The kidney also plays a major role in regulating levels of various minerals such as calcium, sodium, and potassium in the blood. However, in Nigeria, it is well known that Chronic Kidney Disease (CKD) is under-recognised and diagnosed. It is of note that healthy kidneys clean the blood by filtering out extra water and wastes, make hormones that keep the bones strong and blood healthy. When both kidneys fail, the body holds fluid and blood pressure rises. Harmful wastes build up in the body, not enough red blood cells are produced leading to fatigue, nausea, and loss of appetite.

In fact, chronic kidney disease is a problem of enormous magnitude, and its prevalence is on the increase. Currently, CKD is a worldwide public health problem. The World Health Report 2002 and Global Burden of Disease project reports show that diseases of the kidney and urinary tract are responsible for approximately 850,000 deaths every year and 15 million disability-adjusted lives. Globally, they represent the 12th cause of death and 17th cause of disability.

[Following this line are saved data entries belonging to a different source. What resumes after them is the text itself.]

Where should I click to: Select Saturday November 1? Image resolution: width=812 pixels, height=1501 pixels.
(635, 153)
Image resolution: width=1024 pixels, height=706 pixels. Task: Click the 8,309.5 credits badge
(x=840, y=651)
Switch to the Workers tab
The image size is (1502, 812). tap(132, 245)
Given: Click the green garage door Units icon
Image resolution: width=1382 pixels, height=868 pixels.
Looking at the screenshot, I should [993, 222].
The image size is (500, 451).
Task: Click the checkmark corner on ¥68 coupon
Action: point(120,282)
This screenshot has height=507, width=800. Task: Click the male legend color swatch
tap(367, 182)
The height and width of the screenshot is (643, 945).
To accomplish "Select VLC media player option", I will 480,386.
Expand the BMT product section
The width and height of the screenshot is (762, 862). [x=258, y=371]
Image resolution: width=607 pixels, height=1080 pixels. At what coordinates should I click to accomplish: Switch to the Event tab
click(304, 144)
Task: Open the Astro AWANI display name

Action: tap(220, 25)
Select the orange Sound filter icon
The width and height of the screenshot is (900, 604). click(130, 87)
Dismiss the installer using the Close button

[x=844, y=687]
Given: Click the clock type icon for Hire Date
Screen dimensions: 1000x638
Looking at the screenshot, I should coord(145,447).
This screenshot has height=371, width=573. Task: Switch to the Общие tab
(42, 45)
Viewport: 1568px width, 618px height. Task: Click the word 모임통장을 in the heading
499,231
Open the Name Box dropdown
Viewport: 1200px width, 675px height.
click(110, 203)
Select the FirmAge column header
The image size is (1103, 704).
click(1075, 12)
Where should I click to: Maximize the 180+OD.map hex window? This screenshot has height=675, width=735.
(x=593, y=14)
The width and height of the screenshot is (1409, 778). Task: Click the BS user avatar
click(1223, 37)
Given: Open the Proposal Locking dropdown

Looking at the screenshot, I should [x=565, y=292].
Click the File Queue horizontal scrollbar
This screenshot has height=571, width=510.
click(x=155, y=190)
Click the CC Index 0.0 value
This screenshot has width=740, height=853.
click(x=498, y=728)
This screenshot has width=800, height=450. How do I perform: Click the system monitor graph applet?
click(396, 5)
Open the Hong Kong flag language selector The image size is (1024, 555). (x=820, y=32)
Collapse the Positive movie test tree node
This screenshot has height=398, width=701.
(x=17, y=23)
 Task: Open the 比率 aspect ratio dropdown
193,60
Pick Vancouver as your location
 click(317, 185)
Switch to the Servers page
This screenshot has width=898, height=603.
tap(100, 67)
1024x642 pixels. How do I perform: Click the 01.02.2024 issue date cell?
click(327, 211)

Ebun Bamgboye of St. Nicholas Hospital Lagos, stated in his speech at an international symposium on chronic kidney disease and renal transplantation, organised by the hospital recently, that more than 5 percent of the adult population have some form of kidney damage, and that every year, millions of people die prematurely of cardiovascular diseases linked to CKD.

Therefore, the burden of CKD on the society needs proper attention to enable government and non-governmental organisations nip it in the bud. The availability of dialysis and kidney transplant facilities in the country is minimal, as access to it and transplant programmes in Africa is dependent on the availability of funding and donors with majority of those with CKD dying because of lack of fund as very few can afford regular dialysis or transplant.

To this effect, MTN Foundation (MTNF) has decided to do something about this ailment that is claiming the lives of many, especially the less-privileged in society. MTN Nigeria through its Foundation established in 2004, has set out to support the health system by providing haemodialysis medical equipment to, at least, 11 hospitals across the six geo-political zones of the country.

This initiative has received applause from the public because it has created avenues through which citizens of the country can access therapeutic dialysis against the scourge of renal failure. Sufferers within and around General Hospital, Alimosho, Lagos State; Federal Medical Centre, Owerri, Imo State; Benue State University Teaching Hospital, Benue State; Federal Medical Centre, Yola, Adamawa State; Braithwaite Memorial Specialist Hospital, Port Harcourt, Rivers State; General Hospital, Calabar, Cross River State; General Hospital, Yauri, Kebbi State; Specialist Hospital, Sokoto, will easily receive treatment.

Also recently, University Teaching Hospital Ekiti, Ado-Ekiti got its haemodialysis centre commissioned. The facility, which consists of two Fresenius haemodialysis machines, two electronically-powered dialysis chairs, water treatment unit and pre-treatment unit, borehole water facility, two back-up power (3KVA UPS), 2.2 KVA UPS for water treatment unit, 1.5KVA UPS for water pre-treatment unit, 27KVA power generator and four air conditioners was inaugurated so that sufferers within the state and its surroundings can get cheaper treatment than that offered in private hospitals.

Experts are of the view that early detection can help in the management of these afflictions and reduce mortality. When a person is diagnosed with CKD, the treatment can be through transplant of a healthy kidney from a compatible donor through surgery or use of drugs called ‘immunosuppressant’s’ to subdue the recipients’ immunity from fighting the ‘foreign body.’ This is not done in Nigeria at present and it is very expensive, costing about N2 million apart from travel expenses. The other alternative is to undergo dialysis through the haemodialysis equipment, at least, three times a week. Here, the person’s blood is drawn into a machine, filtered and returned back. It takes time, as the person has to sit for three to four hours.